Hunter and Bray Put Georgia State Away
It was getting late in the second quarter and the natives were getting just a bit more than restless. The completely outmanned Georgia State Panthers were down only 14-6 in a game that should already have been decided. But Tennessee struck swiftly and decisively, just as they did last week against NC State. And then it was decided. Thoughts immediately turned to next Saturday.
With 5:37 left in the half, and the Panthers just having kicked their second field goal, the Vols began a drive at their own 27 yard line. Mind you, Tennessee already had two TDs in the bag, led by Tyler Bray’s 9-for-11 passing for 115 yards and a TD. But the Vols also had three drives barren of fruit, one of which ended with a Michael Palardy missing a 39-yard field goal attempt in rather ugly fashion, and another by Marlin Lane fumbling the ball away in Tennessee territory.
Enter shock and awe, Big Orange style.
Bray goes to Justin Hunter for 18. And then on the heels of two Rajion Neal rushes for 11 and 19 yards, Bray hits Hunter again for a TD. That was 4 plays and 73 yards in only 1:20 of game clock.
Georgia State go 9 net yards on 5 plays including a fumble nearly lost. A punt puts Tennessee back on their own 21 yard line.
This time it takes only 41 seconds to go the 79 yards. Bray passes to Mychal Rivera for 23, Cordarrelle Patterson for 45, and Justin Hunter for the final 11 to the orange-and-white checkerboard.
Yes, in only 2 minutes and a single second of game clock, 7 plays resulted in 152 yards in what is becoming a signature signed with lightening-quick offensive power.
It was 28-6 at the half. It was finally over as it should have been before the half. And, Tennessee scored 23 more points until the visitors completed an 80-yard TD march against a Vols defense that required several looks at the roster sheet.
In the end, this game was Justin Hunter and Tyler Bray in a mutual relationship of prowess: a sure-handed receiver running precise, confident routes, and a passer delivering spiraling darts into the center circle.
Bray finished the game 18-for 20 and 310 yards. His last 13 passes were all completed, accounting for the third longest pass-completion sequence in school history. Both of the incompletions were thrown in the first quarter.

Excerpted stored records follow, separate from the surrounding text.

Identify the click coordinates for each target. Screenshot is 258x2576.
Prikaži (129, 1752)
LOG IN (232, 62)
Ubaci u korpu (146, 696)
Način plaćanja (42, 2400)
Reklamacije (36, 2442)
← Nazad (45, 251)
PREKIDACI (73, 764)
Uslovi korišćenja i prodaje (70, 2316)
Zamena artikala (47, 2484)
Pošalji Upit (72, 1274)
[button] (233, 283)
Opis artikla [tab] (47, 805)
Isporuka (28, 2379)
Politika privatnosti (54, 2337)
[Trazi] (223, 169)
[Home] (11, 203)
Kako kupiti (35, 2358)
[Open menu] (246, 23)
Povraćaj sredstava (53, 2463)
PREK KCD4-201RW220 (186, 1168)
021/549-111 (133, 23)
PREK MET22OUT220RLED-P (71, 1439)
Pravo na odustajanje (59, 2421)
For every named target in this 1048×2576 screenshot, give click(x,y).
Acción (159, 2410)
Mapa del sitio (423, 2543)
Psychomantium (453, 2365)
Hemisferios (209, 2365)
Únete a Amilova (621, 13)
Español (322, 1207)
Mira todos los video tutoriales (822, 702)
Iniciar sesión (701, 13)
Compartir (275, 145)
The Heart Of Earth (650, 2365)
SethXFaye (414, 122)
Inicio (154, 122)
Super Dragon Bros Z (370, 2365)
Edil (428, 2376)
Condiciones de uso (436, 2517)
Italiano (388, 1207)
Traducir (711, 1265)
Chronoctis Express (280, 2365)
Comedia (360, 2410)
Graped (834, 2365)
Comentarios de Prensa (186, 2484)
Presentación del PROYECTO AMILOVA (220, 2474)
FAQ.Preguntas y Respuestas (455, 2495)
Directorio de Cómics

Hunter collected 8 catches for 146 yards and 3 TDs, becoming the eighth Vol receiver to catch a school-record 3 TD passes in a game (the last being Chris Hannon in 2003).
Truth be told, this perfect pass-catch combo of the orange twin towers was preying on a defense playing very soft on the Vol receivers. The Panthers secondary was so afraid of giving up the big play that they game up a ton of medium-yardage plays strung together like pearls on a string.
Nonetheless, the junior QB from California’s Central Valley has started 2012 just as he started 2011. Consider these numbers for Bray’s first two games in 2011 and 2012.
- 2012’s first two games: 45-for-61/643 yards/6TDs against NC State and Georgia State.
- 2011’s first two games: 51-for-65/698 yards/7TDs against Montana and Cincinnati.
Two decisive wins with similar numbers against opposition of similar quality. But the burning question is: What will a comparison produce when considering Games 3 and onward? Last season there was the Justin Hunter injury and Bray breaking his thumb, with mediocre passing performances sandwiched in between.
The chances of injuries with similar severity to the same two weapons is unlikely. So, will the passing numbers be significantly improved against Florida and Georgia?
A successful season may depend on it.